**TASK DESCRIPTION**
Please read the Williams tube text below and explain why drawing a dot on the tube lets it work as a computer memory.

The Williams tube, or the Williams–Kilburn tube after inventors Freddie Williams and Tom Kilburn,〔http://www.computer50.org/mark1/notes.html#acousticdelay Why Williams-Kilburn Tube is a Better Name for the Williams Tube
〕 developed in 1946 and 1947, was a cathode ray tube used as a computer memory to electronically store binary data.
It was the first random-access digital storage device, and was used successfully in several early computers.
Williams and Kilburn applied for British patents on Dec. 11, 1946〔(GB Patent 645,691 )〕 and Oct. 2, 1947,〔(GB Patent 657,591 )〕 followed by US patent applications on Dec. 10, 1947 () and May 16, 1949 ().
==Working principle==
The Williams tube depends on an effect called secondary emission. When a dot is drawn on a cathode ray tube by a beam of fast-moving electrons, the area of the dot becomes slightly positively charged and the area immediately around it becomes slightly negatively charged, creating a charge well. The charge well remains on the surface of the tube for a fraction of a second, allowing the device to act as a computer memory. The lifetime of the charge well depends on the electrical resistance of the inside of the tube.

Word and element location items
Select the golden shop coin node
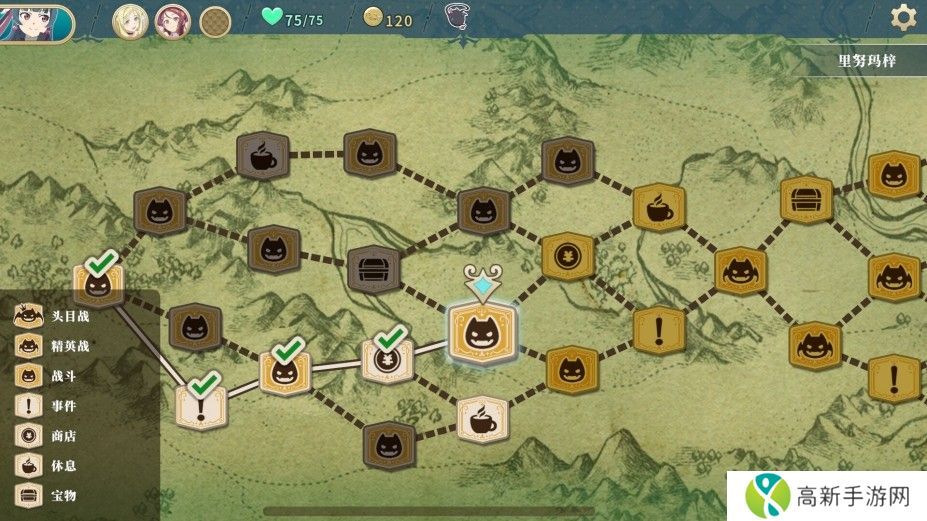Viewport: 927px width, 521px height. [569, 256]
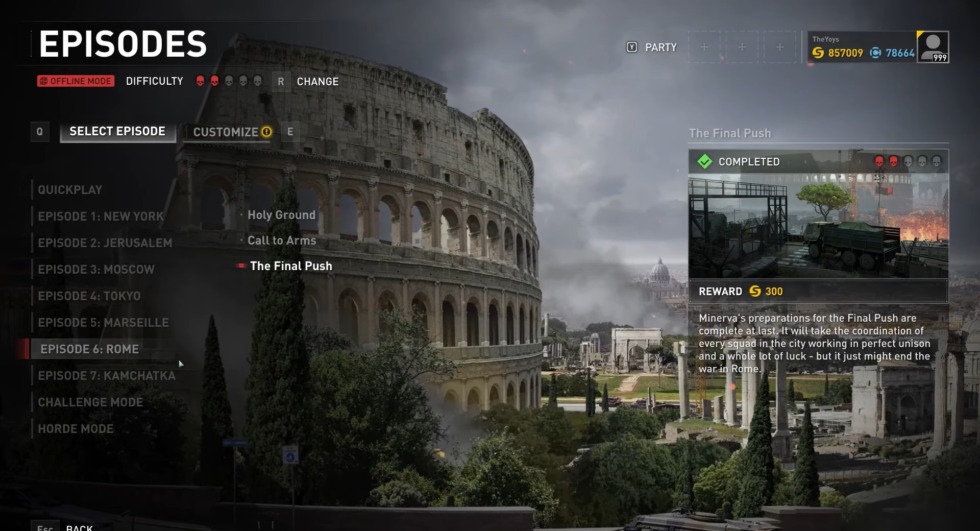The height and width of the screenshot is (531, 980).
Task: Open The Final Push mission preview thumbnail
Action: click(817, 226)
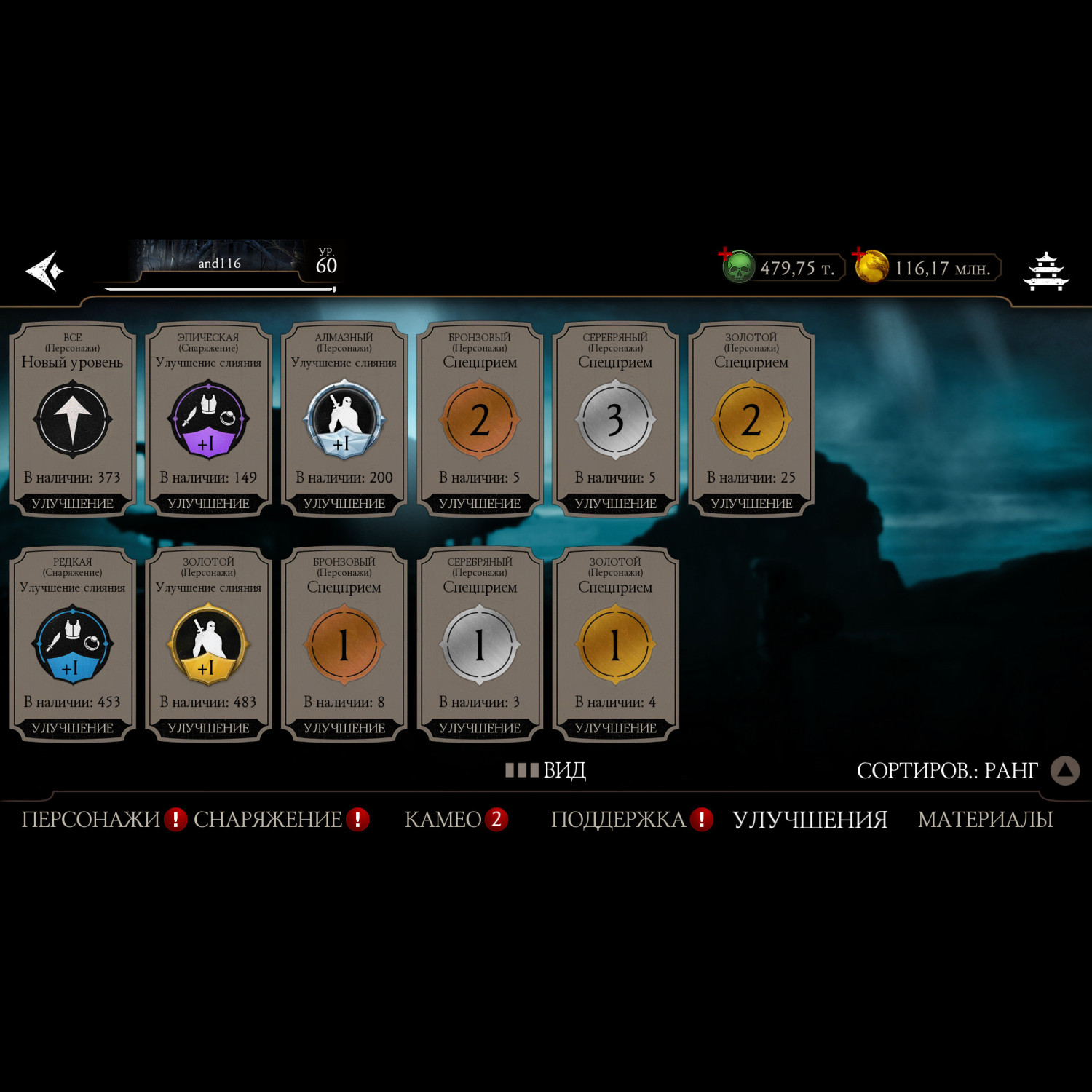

**EXERCISE RESULT**
When a beam of fast-moving electrons draws a dot, secondary emission leaves the dot's area slightly positively charged and the area right around it slightly negatively charged, forming a charge well. The charge well stays on the tube's surface for a fraction of a second, and this lets the device act as a computer memory.